> **To be done**
Format the lines starting at the one containing "Given: Click the link" and ending at the one containing "I will 856,592." as a JSON list of strings, one per line, leaving out blank lines.

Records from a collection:
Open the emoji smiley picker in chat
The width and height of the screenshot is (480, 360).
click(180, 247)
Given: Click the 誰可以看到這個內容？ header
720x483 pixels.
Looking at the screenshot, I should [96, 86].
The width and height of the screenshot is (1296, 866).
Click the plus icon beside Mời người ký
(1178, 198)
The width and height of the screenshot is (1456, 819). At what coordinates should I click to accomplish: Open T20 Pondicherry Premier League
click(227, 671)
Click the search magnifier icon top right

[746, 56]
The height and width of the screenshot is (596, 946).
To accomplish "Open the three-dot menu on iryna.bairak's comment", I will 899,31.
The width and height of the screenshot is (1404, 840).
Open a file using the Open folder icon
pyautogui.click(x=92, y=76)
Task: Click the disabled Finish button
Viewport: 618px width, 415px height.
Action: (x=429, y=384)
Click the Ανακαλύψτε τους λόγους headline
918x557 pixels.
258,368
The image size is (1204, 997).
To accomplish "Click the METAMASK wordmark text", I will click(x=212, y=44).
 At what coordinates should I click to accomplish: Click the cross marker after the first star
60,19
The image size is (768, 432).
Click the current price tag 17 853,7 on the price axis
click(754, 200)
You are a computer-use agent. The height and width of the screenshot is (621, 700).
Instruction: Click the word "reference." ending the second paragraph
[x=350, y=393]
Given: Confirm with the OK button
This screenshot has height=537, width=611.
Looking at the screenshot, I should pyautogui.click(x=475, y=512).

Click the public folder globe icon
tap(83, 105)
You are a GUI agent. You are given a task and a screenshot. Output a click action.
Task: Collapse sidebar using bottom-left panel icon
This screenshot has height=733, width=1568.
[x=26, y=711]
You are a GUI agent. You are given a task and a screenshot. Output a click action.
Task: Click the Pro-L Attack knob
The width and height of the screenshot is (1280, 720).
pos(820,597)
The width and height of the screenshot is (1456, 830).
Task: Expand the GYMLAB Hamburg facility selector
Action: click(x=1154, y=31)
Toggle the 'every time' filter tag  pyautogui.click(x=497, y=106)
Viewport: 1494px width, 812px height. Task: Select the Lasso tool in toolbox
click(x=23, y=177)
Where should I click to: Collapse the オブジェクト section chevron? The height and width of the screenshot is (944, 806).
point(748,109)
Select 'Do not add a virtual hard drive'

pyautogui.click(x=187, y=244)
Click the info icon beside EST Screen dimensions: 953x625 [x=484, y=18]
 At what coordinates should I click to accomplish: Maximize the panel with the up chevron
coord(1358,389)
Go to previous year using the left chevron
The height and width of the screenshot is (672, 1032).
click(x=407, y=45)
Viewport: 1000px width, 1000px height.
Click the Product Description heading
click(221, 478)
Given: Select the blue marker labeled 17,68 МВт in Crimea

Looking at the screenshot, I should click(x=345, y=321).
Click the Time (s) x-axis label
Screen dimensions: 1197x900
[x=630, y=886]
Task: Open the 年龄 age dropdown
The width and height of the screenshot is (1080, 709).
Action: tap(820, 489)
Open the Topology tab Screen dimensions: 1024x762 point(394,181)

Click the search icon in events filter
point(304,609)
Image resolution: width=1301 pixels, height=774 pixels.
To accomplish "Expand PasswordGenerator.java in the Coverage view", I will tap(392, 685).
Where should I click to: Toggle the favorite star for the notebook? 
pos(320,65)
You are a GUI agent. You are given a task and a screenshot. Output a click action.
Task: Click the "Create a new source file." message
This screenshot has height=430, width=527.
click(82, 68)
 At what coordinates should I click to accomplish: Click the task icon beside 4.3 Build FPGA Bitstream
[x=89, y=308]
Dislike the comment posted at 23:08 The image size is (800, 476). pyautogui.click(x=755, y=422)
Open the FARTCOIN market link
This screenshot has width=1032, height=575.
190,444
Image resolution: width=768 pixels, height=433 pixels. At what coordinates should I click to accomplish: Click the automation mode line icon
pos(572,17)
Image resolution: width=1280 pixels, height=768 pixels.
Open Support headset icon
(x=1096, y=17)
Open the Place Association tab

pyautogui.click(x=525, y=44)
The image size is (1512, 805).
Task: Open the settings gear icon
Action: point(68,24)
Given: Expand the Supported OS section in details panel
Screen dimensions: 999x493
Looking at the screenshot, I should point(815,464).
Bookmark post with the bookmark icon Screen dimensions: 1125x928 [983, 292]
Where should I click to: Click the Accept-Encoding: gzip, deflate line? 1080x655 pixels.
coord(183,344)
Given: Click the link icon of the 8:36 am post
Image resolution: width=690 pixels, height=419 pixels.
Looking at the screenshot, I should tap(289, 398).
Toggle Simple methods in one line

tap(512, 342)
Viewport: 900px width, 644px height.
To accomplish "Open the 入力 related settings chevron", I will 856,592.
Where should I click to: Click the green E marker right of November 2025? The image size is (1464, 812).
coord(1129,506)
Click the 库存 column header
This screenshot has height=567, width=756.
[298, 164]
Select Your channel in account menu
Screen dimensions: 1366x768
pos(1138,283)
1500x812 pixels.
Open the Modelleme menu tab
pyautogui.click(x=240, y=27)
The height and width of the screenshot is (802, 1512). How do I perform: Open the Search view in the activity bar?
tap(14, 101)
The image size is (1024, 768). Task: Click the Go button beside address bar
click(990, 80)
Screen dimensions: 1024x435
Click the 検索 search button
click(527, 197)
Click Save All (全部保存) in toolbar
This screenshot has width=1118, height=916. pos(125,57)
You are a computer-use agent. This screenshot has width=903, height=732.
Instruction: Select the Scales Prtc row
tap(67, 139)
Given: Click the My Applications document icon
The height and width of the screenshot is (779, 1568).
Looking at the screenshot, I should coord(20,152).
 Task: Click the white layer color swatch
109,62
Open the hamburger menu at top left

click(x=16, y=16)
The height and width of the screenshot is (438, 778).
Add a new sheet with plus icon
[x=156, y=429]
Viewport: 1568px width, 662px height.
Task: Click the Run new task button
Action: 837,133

> **The completed task**
[
  "Given: Click the link icon of the 8:36 am post",
  "Image resolution: width=690 pixels, height=419 pixels.",
  "Looking at the screenshot, I should tap(289, 398).",
  "Toggle Simple methods in one line",
  "tap(512, 342)",
  "Viewport: 900px width, 644px height.",
  "To accomplish \"Open the 入力 related settings chevron\", I will 856,592."
]